Effects of depression in the United States[54]:
13 million people became unemployed. In 1932, 34 million people belonged to families with no regular full-time wage earner.[55]
Industrial production fell by nearly 45% between the years 1929 and 1932.
Homebuilding dropped by 80% between the years 1929 and 1932.
In the 1920s, the banking system in the U.S. was about $50 billion, which was about 50% of GDP.[56]
From the years 1929 to 1932, about 5,000 banks went out of business.
By 1933, 11,000 of the US' 25,000 banks had failed.[57]
Between 1929 and 1933, U.S. GDP fell around 30%, the stock market lost almost 90% of its value.[58]

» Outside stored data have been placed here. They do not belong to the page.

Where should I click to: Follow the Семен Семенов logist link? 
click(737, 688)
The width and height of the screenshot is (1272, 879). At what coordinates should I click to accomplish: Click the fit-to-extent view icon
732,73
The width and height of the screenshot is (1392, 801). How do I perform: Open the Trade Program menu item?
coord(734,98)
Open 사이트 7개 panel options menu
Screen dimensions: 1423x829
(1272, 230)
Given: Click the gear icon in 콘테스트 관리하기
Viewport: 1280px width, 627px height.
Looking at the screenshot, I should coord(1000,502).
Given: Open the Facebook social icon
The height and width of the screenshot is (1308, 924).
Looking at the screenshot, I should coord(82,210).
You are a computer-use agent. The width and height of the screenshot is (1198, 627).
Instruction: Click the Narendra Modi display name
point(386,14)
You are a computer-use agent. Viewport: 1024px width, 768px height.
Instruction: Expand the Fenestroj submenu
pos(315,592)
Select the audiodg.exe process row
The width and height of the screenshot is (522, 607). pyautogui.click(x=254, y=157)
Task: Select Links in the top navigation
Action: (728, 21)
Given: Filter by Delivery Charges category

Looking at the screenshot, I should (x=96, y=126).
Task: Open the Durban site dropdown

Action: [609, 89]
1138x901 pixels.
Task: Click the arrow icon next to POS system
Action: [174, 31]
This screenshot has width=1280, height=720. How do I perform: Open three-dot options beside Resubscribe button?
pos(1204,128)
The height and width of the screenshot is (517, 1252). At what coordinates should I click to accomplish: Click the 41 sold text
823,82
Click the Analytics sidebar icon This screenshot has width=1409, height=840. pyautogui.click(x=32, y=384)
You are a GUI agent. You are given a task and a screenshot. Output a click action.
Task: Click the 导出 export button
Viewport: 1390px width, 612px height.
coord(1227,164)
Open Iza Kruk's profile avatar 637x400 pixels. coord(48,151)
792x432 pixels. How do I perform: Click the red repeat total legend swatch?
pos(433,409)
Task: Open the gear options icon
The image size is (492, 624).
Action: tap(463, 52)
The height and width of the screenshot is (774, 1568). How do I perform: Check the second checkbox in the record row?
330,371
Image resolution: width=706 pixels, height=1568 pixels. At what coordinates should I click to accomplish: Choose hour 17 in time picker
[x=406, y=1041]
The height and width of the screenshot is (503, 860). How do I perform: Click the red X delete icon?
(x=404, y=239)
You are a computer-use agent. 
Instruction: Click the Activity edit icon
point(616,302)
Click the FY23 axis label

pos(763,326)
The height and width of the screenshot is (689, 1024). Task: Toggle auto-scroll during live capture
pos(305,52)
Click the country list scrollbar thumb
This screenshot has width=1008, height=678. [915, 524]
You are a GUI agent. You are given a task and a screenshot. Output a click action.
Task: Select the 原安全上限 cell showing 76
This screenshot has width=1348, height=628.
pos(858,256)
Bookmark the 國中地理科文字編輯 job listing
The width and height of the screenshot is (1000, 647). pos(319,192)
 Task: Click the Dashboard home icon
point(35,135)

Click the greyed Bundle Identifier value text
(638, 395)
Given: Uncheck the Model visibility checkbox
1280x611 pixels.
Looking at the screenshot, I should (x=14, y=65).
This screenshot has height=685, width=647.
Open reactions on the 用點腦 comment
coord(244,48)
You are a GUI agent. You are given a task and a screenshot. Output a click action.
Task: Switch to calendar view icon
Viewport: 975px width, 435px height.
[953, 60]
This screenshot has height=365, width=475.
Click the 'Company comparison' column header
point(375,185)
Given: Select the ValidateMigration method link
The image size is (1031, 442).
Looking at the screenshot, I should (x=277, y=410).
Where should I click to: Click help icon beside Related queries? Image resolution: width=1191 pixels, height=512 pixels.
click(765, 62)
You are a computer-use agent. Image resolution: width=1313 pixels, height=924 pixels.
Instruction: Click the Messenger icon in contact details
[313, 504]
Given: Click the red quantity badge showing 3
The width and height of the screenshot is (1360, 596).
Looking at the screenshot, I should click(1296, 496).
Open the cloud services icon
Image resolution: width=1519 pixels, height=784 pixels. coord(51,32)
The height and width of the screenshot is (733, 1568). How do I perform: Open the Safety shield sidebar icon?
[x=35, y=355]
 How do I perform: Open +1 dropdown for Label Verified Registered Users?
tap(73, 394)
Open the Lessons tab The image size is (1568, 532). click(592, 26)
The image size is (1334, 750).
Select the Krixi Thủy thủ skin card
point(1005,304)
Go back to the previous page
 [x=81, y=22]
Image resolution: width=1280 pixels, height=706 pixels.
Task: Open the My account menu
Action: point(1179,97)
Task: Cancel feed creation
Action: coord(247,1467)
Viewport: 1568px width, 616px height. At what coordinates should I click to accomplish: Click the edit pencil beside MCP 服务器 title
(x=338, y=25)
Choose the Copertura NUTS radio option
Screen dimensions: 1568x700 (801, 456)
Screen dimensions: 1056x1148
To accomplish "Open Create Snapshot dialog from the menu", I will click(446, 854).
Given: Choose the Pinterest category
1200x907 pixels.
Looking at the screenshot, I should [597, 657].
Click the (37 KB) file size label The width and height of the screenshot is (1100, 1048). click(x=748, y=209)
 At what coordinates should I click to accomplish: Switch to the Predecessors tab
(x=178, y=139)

In 1929, the unemployment rate averaged 3%.[59]
In 1933, 25% of all workers and 37% of all nonfarm workers were unemployed.[60]
In Cleveland, Ohio, the unemployment rate was 60%; in Toledo, Ohio, 80%.[55]
One Soviet trading corporation in New York averaged 350 applications a day from Americans seeking jobs in the Soviet Union.[61]
Over one million families lost their farms between 1930 and 1934.[55]
Corporate profits had dropped from $10 billion three years ago to $1billion in 1932.[55]
Between 1929 and 1932 the income of the average American family was reduced by 40%.[62]
Nine million savings accounts had been wiped out between 1930 and 1933.[55]
273,000 families had been evicted from their homes in 1932.[55]
There were two million homeless people migrating around the country.[55]
One Arkansas man walked 900 miles looking for work.[55]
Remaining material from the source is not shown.